Source extract:
=== Section Start ===
We had no idea the interest this story would have. Max Grant, Chief of Staff at the Melbourne 'Herald' newspaper, rang to say he had a photographer in his car with the engine running and where could he take a picture of the dog? "You've got a world story here mate!" said Max. Only trouble was I nearly didn't have a dog! Graeme hadn't mentioned the publicity to the dog's owners and they were unwilling for it to take place. Murphy backed off and Graeme was able to persuade them to let us go ahead with the media conference scheduled for the day before the operation.

There was a good roll-up of media people for the conference and Graeme explained what would be happening next morning. He told them he would allow one or two people at a time to put on gowns and masks and come into the theatre where he would explain what he was doing. He did stress that they should use the name of the department in any pre-op publicity and they all solemnly agreed although I had grave doubts about them getting their tongues around Otolaryngology. Thank goodness he didn't want the full name of Otorhynolaryngology!

Of course none of them used it and the professor arrived on the scene next morning hopping mad and refusing to let any of them enter the theatre. In a desperate effort to pour oil on troubled waters I asked him if he would relent if I got the TV crews to film the sign in the foyer with the department name and promise to use that in the introduction to their stories. I explained that the word was a bit hard for their listeners and he calmed down enough to say they could go into the theatre as planned but he wouldn't talk to them.

In the event, he relaxed, talked to them all, allowed the 'Herald' to have two photographers in - one to film the dog and the other to get a shot of the first one all gowned and masked as he worked. The coverage was wonderful and did indeed go world-wide despite the fact that the dog was found to be nerve deaf and couldn't be helped by the operation. Since that memorable day the bionic ear has helped thousands of people world-wide and Graeme Clark has been widely recognised as the great and humble man he is - it was a pleasure working with him.
=== Section End ===
Your tasks:
1/ Condense the paragraph of the bionic ear account that begins "Of course none of them used it" into a shorter version that keeps its main facts.
2/ Duplicate the part of the bionic ear account between "Of course none" and "talk to them.", inclusive.

Supplied entries:
=== Section Start ===
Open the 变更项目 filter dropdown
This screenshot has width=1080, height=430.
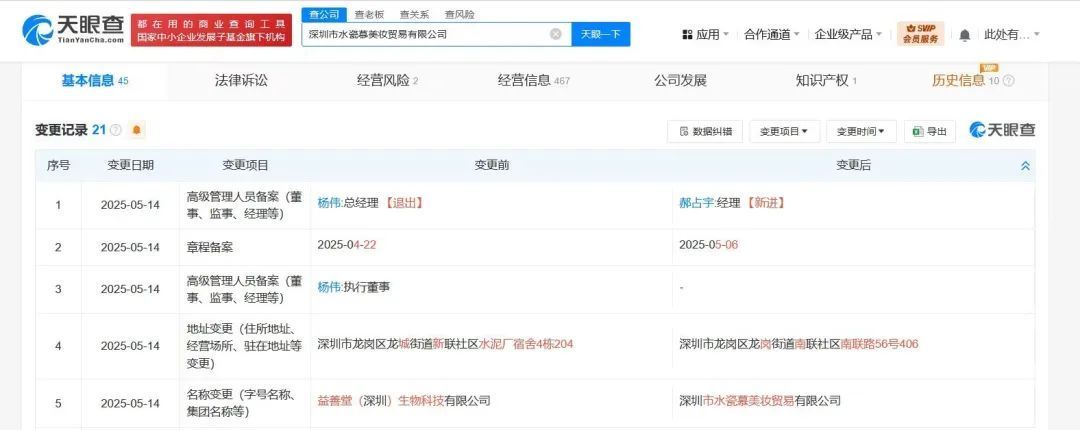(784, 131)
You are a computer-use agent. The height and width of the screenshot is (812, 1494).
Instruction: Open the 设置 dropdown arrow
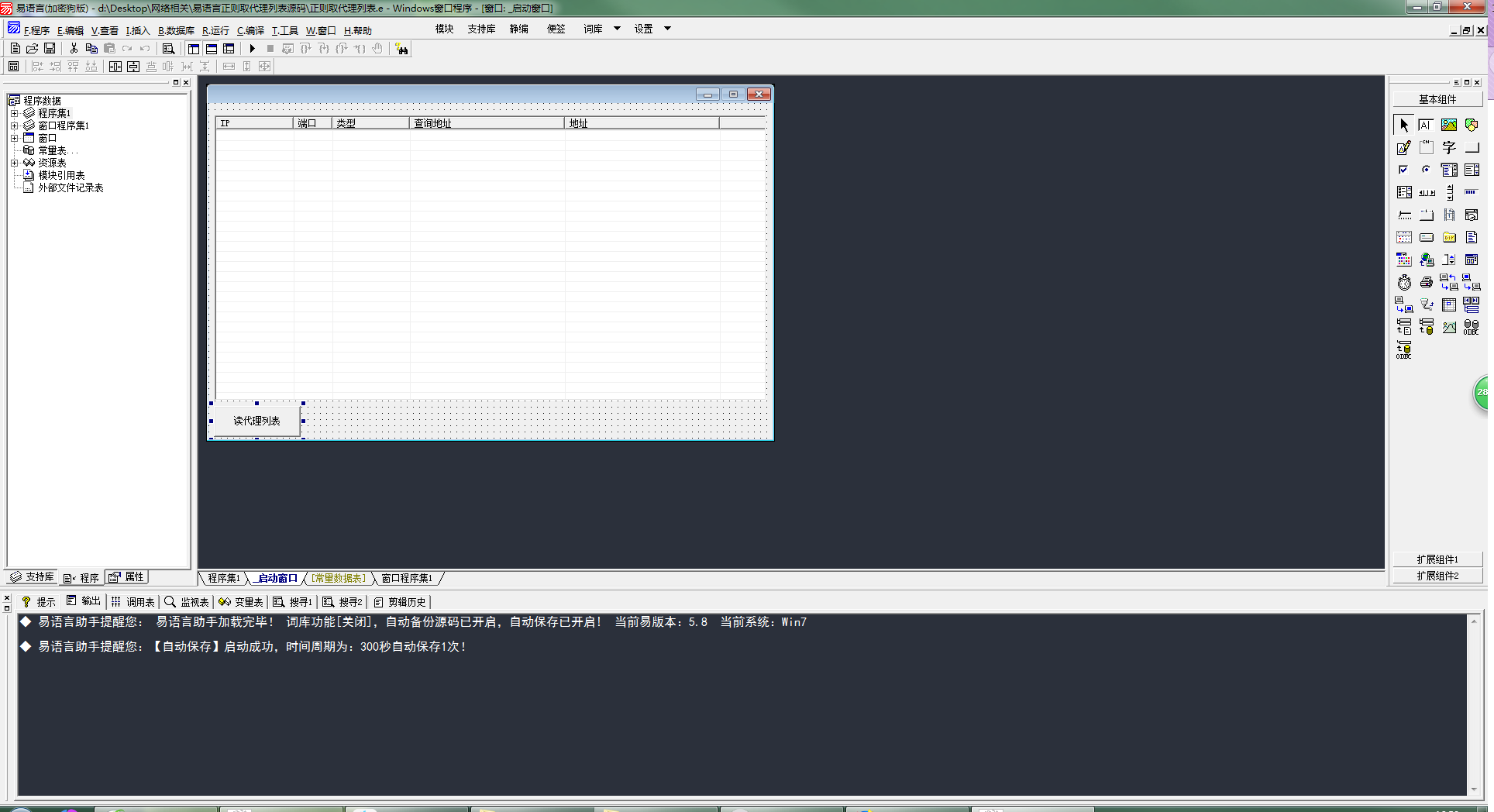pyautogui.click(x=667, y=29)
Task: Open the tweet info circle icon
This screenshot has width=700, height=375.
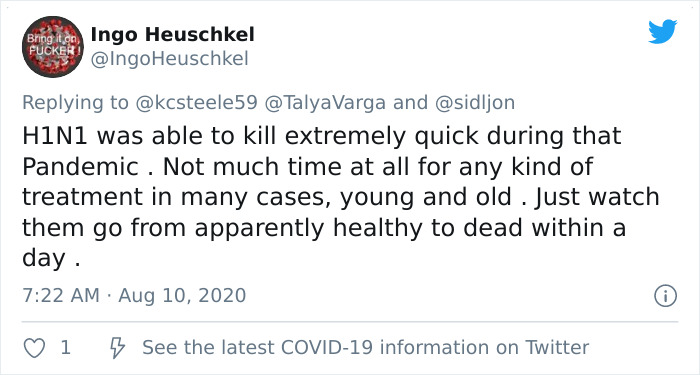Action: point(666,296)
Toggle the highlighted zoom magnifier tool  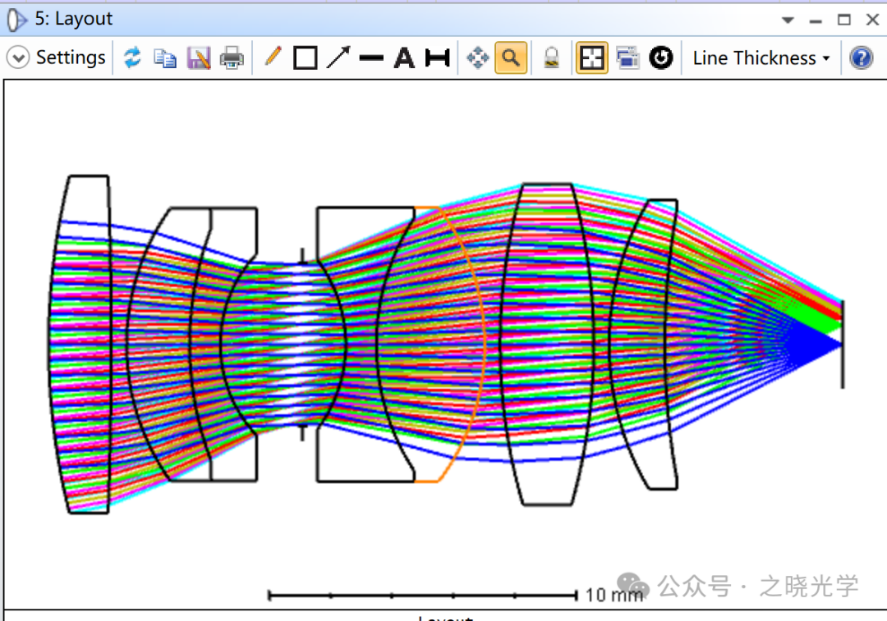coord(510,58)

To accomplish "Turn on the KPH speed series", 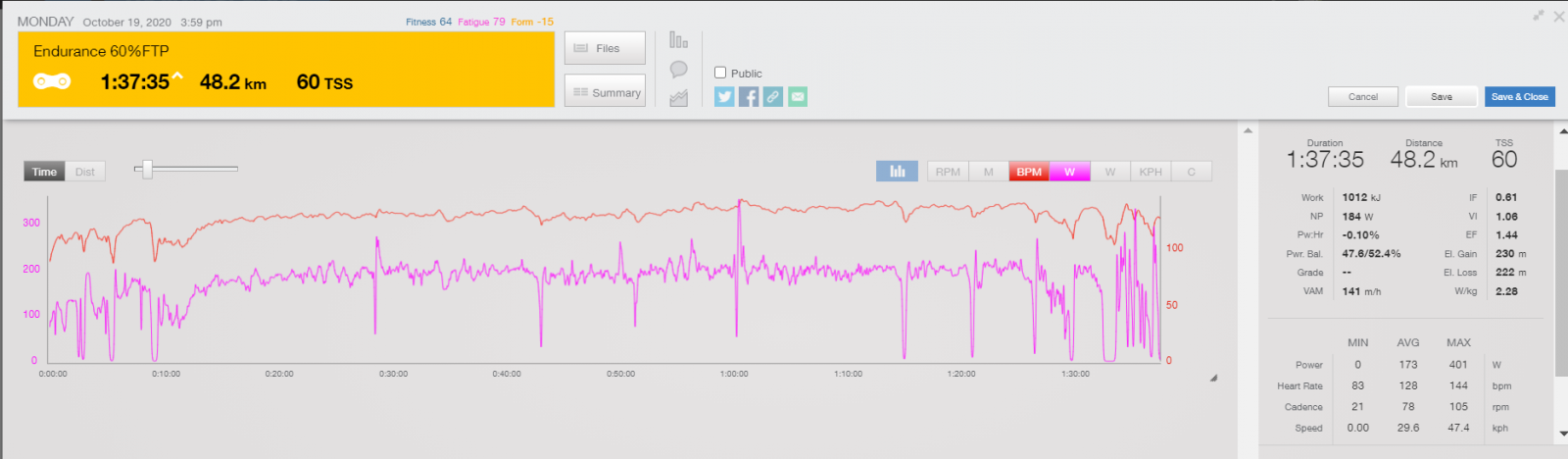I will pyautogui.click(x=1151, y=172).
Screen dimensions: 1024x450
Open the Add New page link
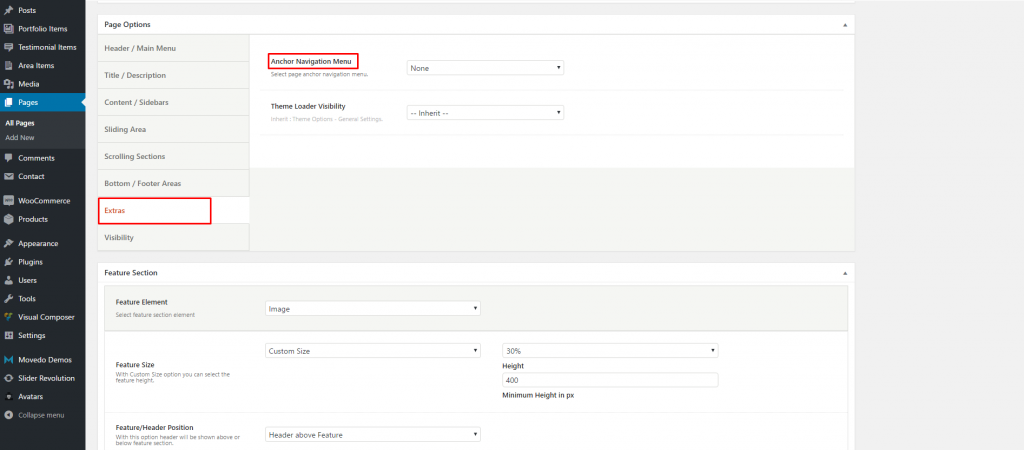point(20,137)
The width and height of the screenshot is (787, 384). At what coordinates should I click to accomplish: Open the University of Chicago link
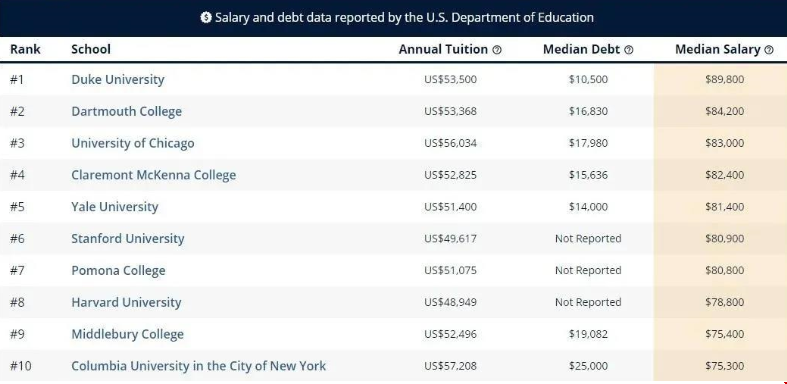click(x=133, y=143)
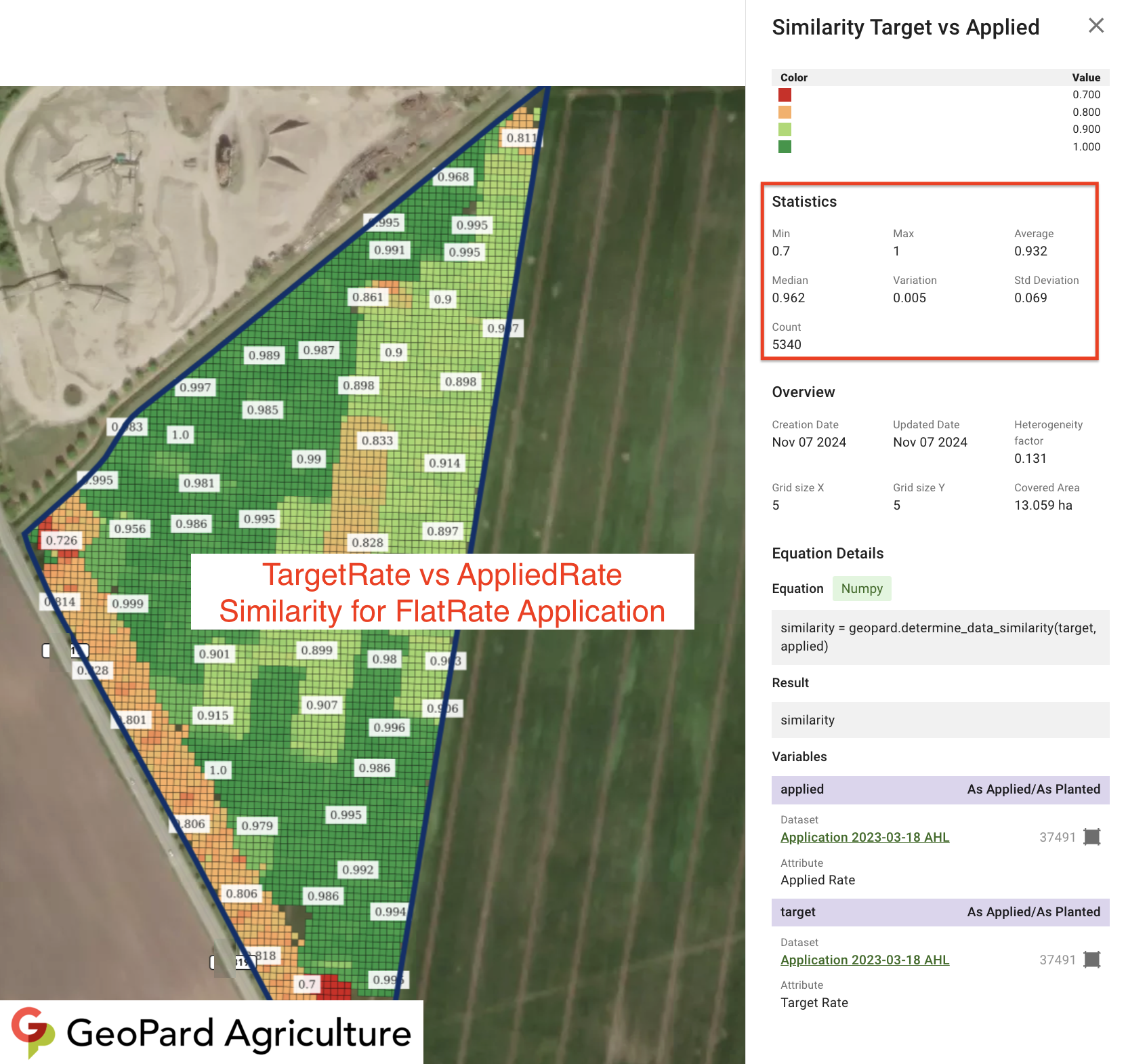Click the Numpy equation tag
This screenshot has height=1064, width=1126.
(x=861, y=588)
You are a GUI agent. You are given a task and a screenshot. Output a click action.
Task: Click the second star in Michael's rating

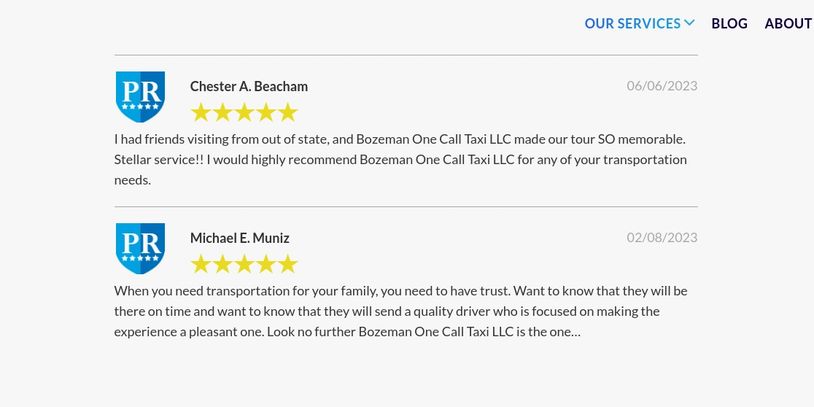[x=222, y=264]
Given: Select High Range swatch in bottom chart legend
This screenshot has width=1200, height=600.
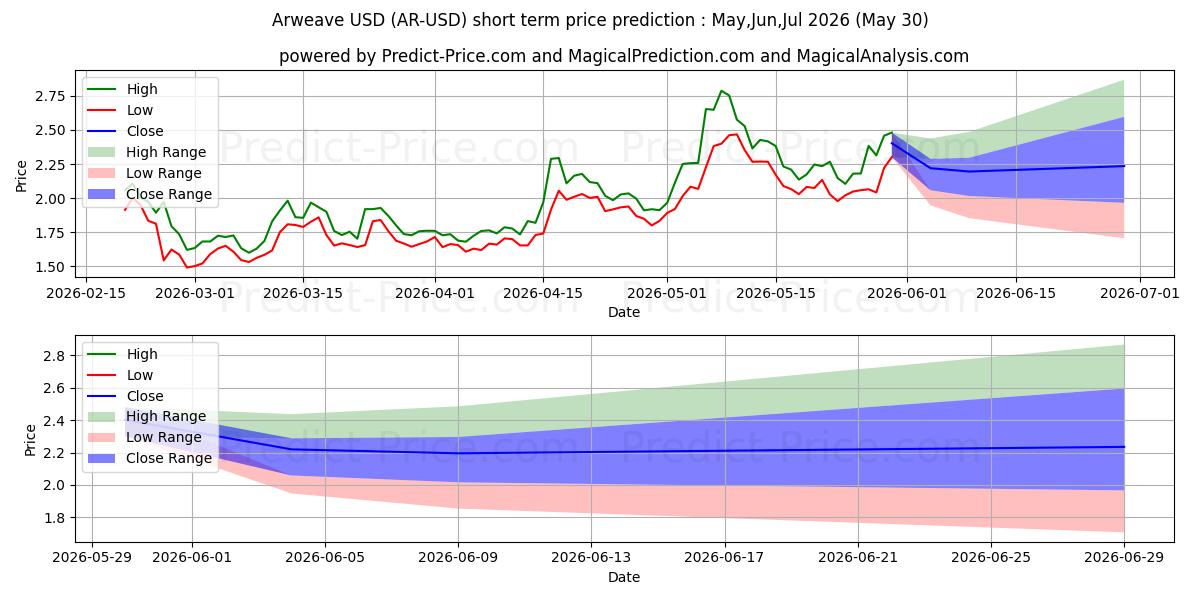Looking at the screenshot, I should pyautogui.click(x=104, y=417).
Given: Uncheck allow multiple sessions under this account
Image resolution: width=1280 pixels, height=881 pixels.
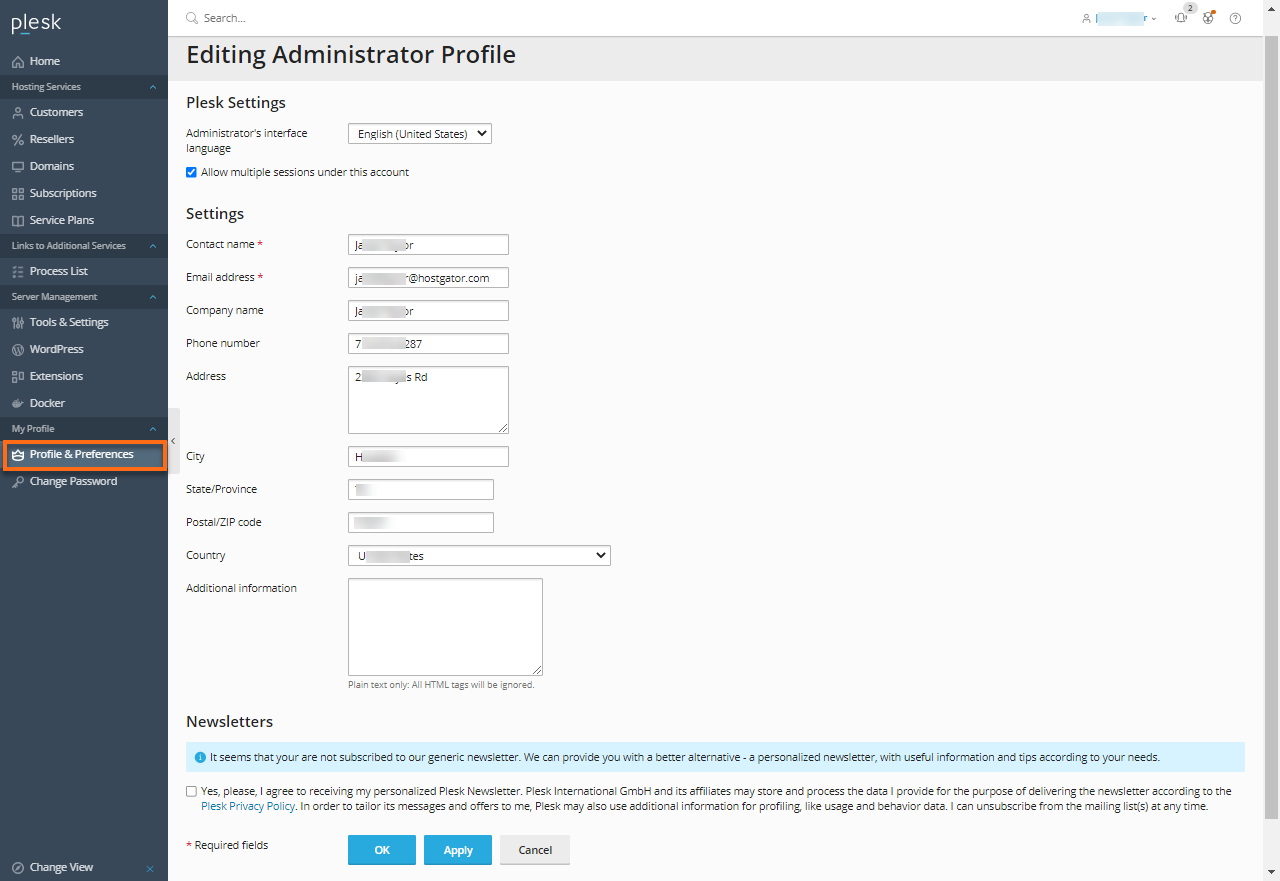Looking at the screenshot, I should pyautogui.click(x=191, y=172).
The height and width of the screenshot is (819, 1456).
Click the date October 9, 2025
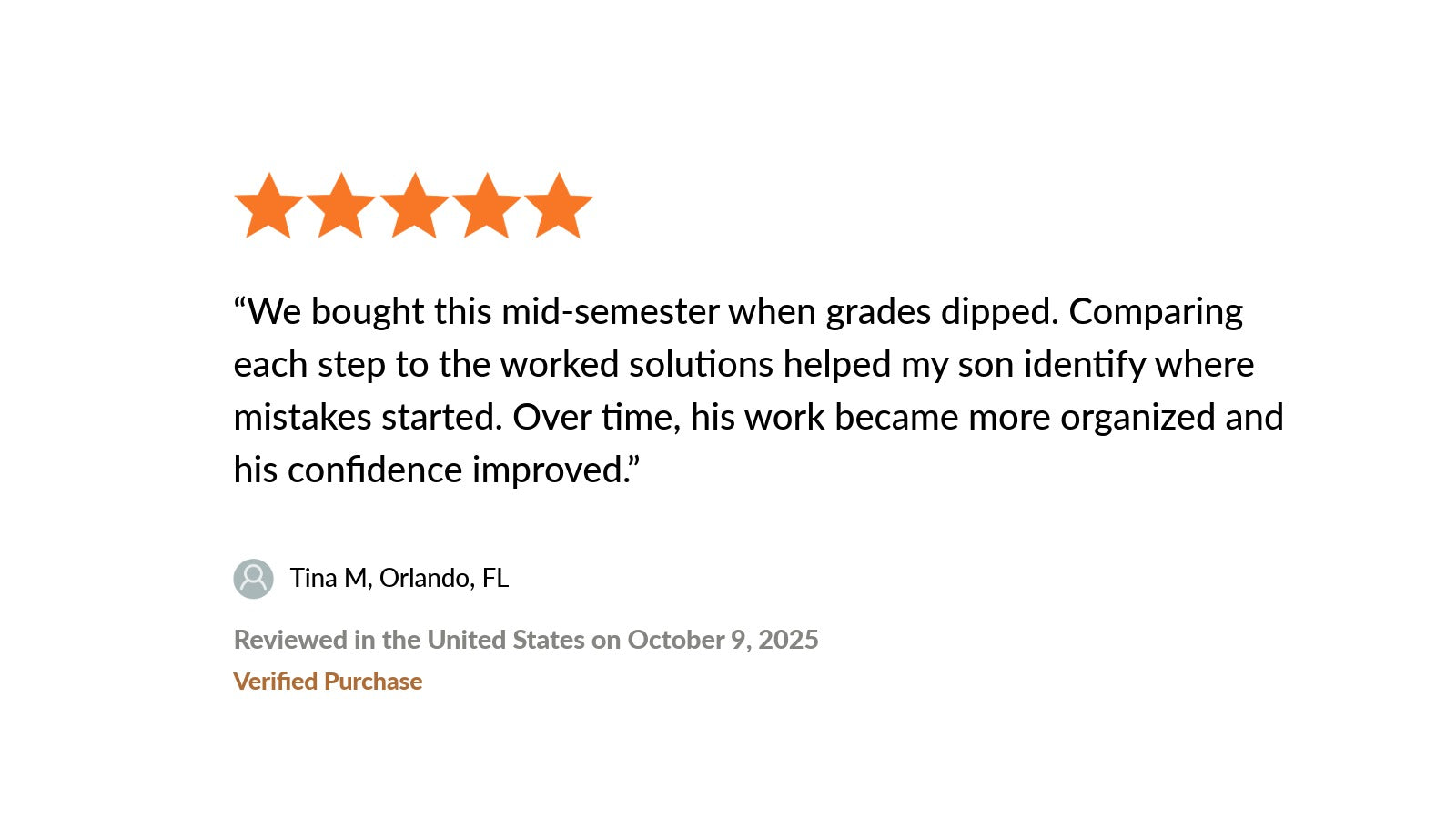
=== Section End ===
Per-task outputs:
1/ None of the media used the department name, so the next morning the professor arrived angry and refused to let them into the theater. To calm him, the narrator offered to have the TV crews film the foyer sign showing the department name and promise to use it in their story introductions, explaining that the word was hard for listeners. He calmed down enough to let them into the theater as planned, though he said he would not talk to them.

2/
Of course none of them used it and the professor arrived on the scene next morning hopping mad and refusing to let any of them enter the theatre. In a desperate effort to pour oil on troubled waters I asked him if he would relent if I got the TV crews to film the sign in the foyer with the department name and promise to use that in the introduction to their stories. I explained that the word was a bit hard for their listeners and he calmed down enough to say they could go into the theatre as planned but he wouldn't talk to them.